++++ DATA LISTING
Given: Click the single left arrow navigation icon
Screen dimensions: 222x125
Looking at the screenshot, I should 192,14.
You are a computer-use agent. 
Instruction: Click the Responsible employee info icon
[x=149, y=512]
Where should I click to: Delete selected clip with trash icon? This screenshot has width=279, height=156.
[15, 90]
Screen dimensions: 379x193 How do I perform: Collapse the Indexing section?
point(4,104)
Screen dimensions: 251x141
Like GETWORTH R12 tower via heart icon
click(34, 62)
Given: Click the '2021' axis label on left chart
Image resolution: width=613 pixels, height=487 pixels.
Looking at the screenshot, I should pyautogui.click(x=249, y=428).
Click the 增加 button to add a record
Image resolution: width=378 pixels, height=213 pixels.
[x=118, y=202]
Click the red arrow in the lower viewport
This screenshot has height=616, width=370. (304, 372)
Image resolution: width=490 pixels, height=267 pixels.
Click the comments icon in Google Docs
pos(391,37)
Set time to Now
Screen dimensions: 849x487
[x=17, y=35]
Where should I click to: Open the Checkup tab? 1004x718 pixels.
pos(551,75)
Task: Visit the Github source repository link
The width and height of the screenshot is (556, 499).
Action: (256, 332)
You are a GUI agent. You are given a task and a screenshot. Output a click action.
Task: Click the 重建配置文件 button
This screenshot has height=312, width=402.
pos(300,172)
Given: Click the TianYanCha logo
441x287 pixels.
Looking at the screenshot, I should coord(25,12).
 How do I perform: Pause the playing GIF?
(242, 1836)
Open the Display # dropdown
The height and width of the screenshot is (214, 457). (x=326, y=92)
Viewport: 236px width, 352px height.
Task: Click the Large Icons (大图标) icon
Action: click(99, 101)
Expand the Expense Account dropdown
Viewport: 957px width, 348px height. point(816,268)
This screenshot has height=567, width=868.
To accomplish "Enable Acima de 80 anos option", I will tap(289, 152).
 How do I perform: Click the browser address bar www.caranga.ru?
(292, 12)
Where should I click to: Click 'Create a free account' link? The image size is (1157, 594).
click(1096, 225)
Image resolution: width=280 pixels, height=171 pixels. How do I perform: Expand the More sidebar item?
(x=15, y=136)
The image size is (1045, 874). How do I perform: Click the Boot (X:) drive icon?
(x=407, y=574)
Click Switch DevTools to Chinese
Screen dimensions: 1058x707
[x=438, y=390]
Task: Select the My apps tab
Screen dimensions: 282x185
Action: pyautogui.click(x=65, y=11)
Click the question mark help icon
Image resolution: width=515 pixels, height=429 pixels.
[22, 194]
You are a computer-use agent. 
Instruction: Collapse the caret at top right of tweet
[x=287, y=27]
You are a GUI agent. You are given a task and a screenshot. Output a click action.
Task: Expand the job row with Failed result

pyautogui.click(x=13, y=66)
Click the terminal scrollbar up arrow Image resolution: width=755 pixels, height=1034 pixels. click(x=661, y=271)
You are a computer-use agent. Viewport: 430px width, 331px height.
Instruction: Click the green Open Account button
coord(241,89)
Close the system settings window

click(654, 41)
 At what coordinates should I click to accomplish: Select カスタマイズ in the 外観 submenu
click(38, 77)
++++++++
*TASK PROMPT*.
Take the entries and print them exactly. Keep every line.

*ANSWER FOR THE TASK*.
Given: Click the single left arrow navigation icon
Screen dimensions: 222x125
Looking at the screenshot, I should 192,14.
You are a computer-use agent. 
Instruction: Click the Responsible employee info icon
[x=149, y=512]
Where should I click to: Delete selected clip with trash icon? This screenshot has width=279, height=156.
[15, 90]
Screen dimensions: 379x193 How do I perform: Collapse the Indexing section?
point(4,104)
Screen dimensions: 251x141
Like GETWORTH R12 tower via heart icon
click(34, 62)
Given: Click the '2021' axis label on left chart
Image resolution: width=613 pixels, height=487 pixels.
Looking at the screenshot, I should pyautogui.click(x=249, y=428).
Click the 增加 button to add a record
Image resolution: width=378 pixels, height=213 pixels.
[x=118, y=202]
Click the red arrow in the lower viewport
This screenshot has height=616, width=370. (304, 372)
Image resolution: width=490 pixels, height=267 pixels.
Click the comments icon in Google Docs
pos(391,37)
Set time to Now
Screen dimensions: 849x487
[x=17, y=35]
Where should I click to: Open the Checkup tab? 1004x718 pixels.
pos(551,75)
Task: Visit the Github source repository link
The width and height of the screenshot is (556, 499).
Action: (256, 332)
You are a GUI agent. You are given a task and a screenshot. Output a click action.
Task: Click the 重建配置文件 button
This screenshot has height=312, width=402.
pos(300,172)
Given: Click the TianYanCha logo
441x287 pixels.
Looking at the screenshot, I should coord(25,12).
 How do I perform: Pause the playing GIF?
(242, 1836)
Open the Display # dropdown
The height and width of the screenshot is (214, 457). (x=326, y=92)
Viewport: 236px width, 352px height.
Task: Click the Large Icons (大图标) icon
Action: click(99, 101)
Expand the Expense Account dropdown
Viewport: 957px width, 348px height. point(816,268)
This screenshot has height=567, width=868.
To accomplish "Enable Acima de 80 anos option", I will tap(289, 152).
 How do I perform: Click the browser address bar www.caranga.ru?
(292, 12)
Where should I click to: Click 'Create a free account' link? The image size is (1157, 594).
click(1096, 225)
Image resolution: width=280 pixels, height=171 pixels. How do I perform: Expand the More sidebar item?
(x=15, y=136)
The image size is (1045, 874). How do I perform: Click the Boot (X:) drive icon?
(x=407, y=574)
Click Switch DevTools to Chinese
Screen dimensions: 1058x707
[x=438, y=390]
Task: Select the My apps tab
Screen dimensions: 282x185
Action: pyautogui.click(x=65, y=11)
Click the question mark help icon
Image resolution: width=515 pixels, height=429 pixels.
[22, 194]
You are a computer-use agent. 
Instruction: Collapse the caret at top right of tweet
[x=287, y=27]
You are a GUI agent. You are given a task and a screenshot. Output a click action.
Task: Expand the job row with Failed result

pyautogui.click(x=13, y=66)
Click the terminal scrollbar up arrow Image resolution: width=755 pixels, height=1034 pixels. click(x=661, y=271)
You are a computer-use agent. Viewport: 430px width, 331px height.
Instruction: Click the green Open Account button
coord(241,89)
Close the system settings window

click(654, 41)
 At what coordinates should I click to accomplish: Select カスタマイズ in the 外観 submenu
click(38, 77)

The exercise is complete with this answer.